7 ? Hard Conversations
Traveling abroad sometime afterward, I fell into a conversation with two doctors from Uganda and a writer from South Africa. I told them about Sara’s case and asked what they thought should have been done for her. To their eyes, the choices we offered her seemed extravagant. Most people with terminal illness in their countries would never have come to the hospital, they said. Those who did would neither expect nor tolerate the extremes of multiple chemotherapy regimens, last-ditch surgical procedures, experimental therapies—when the problem’s ultimate outcome was so dismally clear. And the health system wouldn’t have the money for it.

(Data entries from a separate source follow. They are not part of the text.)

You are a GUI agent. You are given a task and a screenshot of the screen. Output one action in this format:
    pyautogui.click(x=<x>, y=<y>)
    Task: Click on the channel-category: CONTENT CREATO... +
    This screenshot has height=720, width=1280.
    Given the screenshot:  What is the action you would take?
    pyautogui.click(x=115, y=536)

But then they couldn’t help but talk about their own experiences, and their tales sounded familiar: a grandparent put on life support against his wishes, a relative with incurable liver cancer who died in the hospital on an experimental treatment, a brother-in-law with a terminal brain tumor who nonetheless endured endless cycles of chemotherapy that had no effect except to cut him down further and further. “Each round was more horrible than the last,” the South African writer told me. “I saw the medicine eat his flesh. The children are still traumatized. He could never let go.”

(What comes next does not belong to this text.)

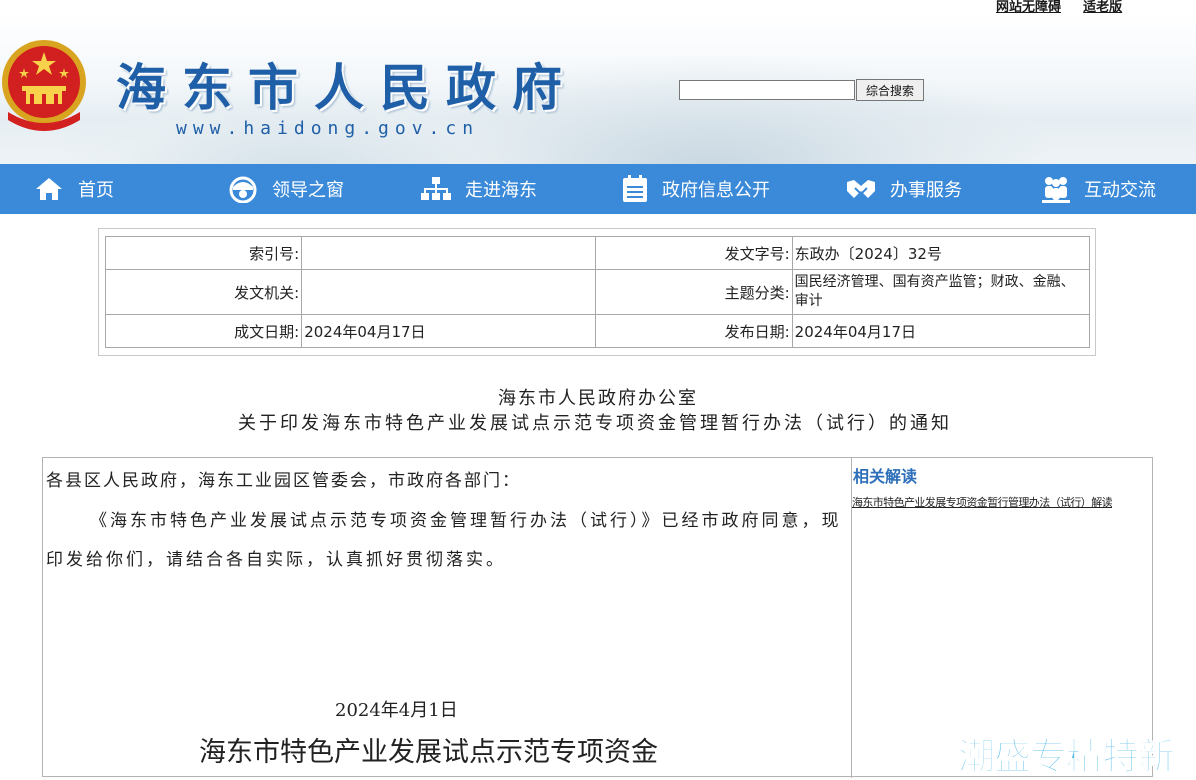  I want to click on addressee: 各县区人民政府，海东工业园区管委会，市政府各部门：, so click(284, 481).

Their countries were changing. Five of the ten fastest-growing economies in the world are in Africa. By 2030, one-half to two-thirds of the global population will be middle class. Vast numbers of people are becoming able to afford consumer goods like televisions and cars—and health care. Surveys in some African cities are finding, for example, that half of the elderly over eighty years old now die in the hospital and even higher percentages of those less than eighty years old do. These are numbers that actually exceed those in most developed countries today. Versions of Sara’s story are becoming global. As incomes rise, private sector health care is increasing rapidly, usually paid for in cash. Doctors everywhere become all too ready to offer false hopes, leading families to empty bank accounts, sell their seed crops, and take money from their children’s education for futile treatments. Yet at the same time, hospice programs are appearing everywhere from Kampala to Kinshasa, Lagos to Lesotho, not to mention Mumbai to Manila.
Scholars have posited three stages of medical development that countries go through, paralleling their economic development. In the first stage, when a country is in extreme poverty, most deaths occur in the home because people don’t have access to professional diagnosis and treatment. In the second stage, when a country’s economy develops and its people transition to higher income levels, the greater resources make medical capabilities more widely available. People turn to health care systems when they are ill. At the end of life, they often die in the hospital instead of the home. In the third stage, as a country’s income climbs to the highest levels, people have the means to become concerned about the quality of their lives, even in sickness, and deaths at home actually rise again.